Selected text:
>>>

The real cost to upkeep a building: why operational excellence protects asset value
Across Brussels and Europe, asset managers are facing growing pressure to deliver stable returns while operating buildings that are becoming older, more regulated and more service-driven. In this context, upkeep is no longer a cost to be contained — it is one of the most strategic levers for protecting long-term value. Operational excellence has become a financial tool.
Here we explore how building upkeep directly impacts occupancy, tenant satisfaction, churn, and ultimately NOI, and why reducing operational budgets can create a “fake NOI” that may look appealing on paper but harms asset value over time.
1. Upkeep and NOI: the link most investors underestimate
NOI is often treated as a simple equation: revenues minus operating expenses. But, in practice, the quality of operations shapes both sides of the formula.

<<<

Tasks:
1 - In the text on building upkeep, what has operational excellence become?
2 - Decide whether each statement agrees with the text on building upkeep, answering yes or no and quoting the words of the text that decide it.
(a) Upkeep is one of the most strategic levers for protecting long-term value.
(b) Reducing operational budgets raises asset value over time.
(c) The quality of operations affects only the expense side of NOI.
3 - Resume the text on building upkeep after its last sentence.

Dataset excerpt:
>>>

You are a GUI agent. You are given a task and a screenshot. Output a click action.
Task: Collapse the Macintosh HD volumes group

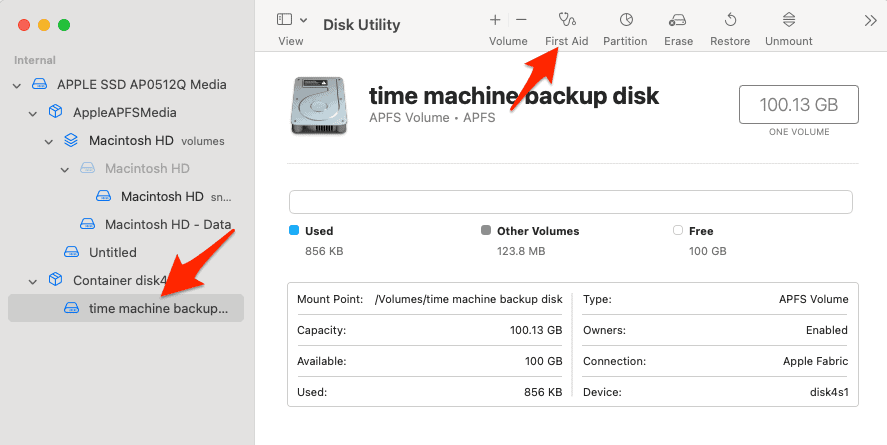click(49, 141)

<<<

Set of answers:
1 - A financial tool.

2 -
(a) Yes: "it is one of the most strategic levers for protecting long-term value"
(b) No: "reducing operational budgets can create a “fake NOI” that may look appealing on paper but harms asset value over time"
(c) No: "the quality of operations shapes both sides of the formula"

3 -
Pro-active high-quality upkeep helps to:
reduce vacancy
extend tenancy duration
lower extraordinary repair costs
increase perceived building value
strengthen the asset’s reputation on the local market
Reactive weak upkeep:
accelerates degradation
drives tenant dissatisfaction
increases maintenance tickets
raises turnover and vacancy
leads to irregular cash flows
In Brussels’ competitive rental landscape, the cost of losing a tenant and reletting a unit often exceeds what would have been spent on preventive maintenance.
2. “Fake NOI”: the hidden risk in under-maintained assets
Reducing operational budgets may temporarily inflate NOI, but this gain is rarely sustainable. This is what we call “fake NOI”: a short-term boost created by deferring essential upkeep.
Examples include:
reducing cleaning frequency
delaying small repairs
extending the life of outdated equipment
ignoring early signs of degradation
underfunding technical checks
While these decisions reduce current expenses, they create structural risks:
higher capex in the future
tenant churn
reputational damage
lower valuation at exit
inability to justify increases in rent
In a due-diligence process, experienced investors and auditors quickly identify this pattern. Buildings that show clear operational neglect often suffer valuation penalties, especially as ESG standards tighten across Europe.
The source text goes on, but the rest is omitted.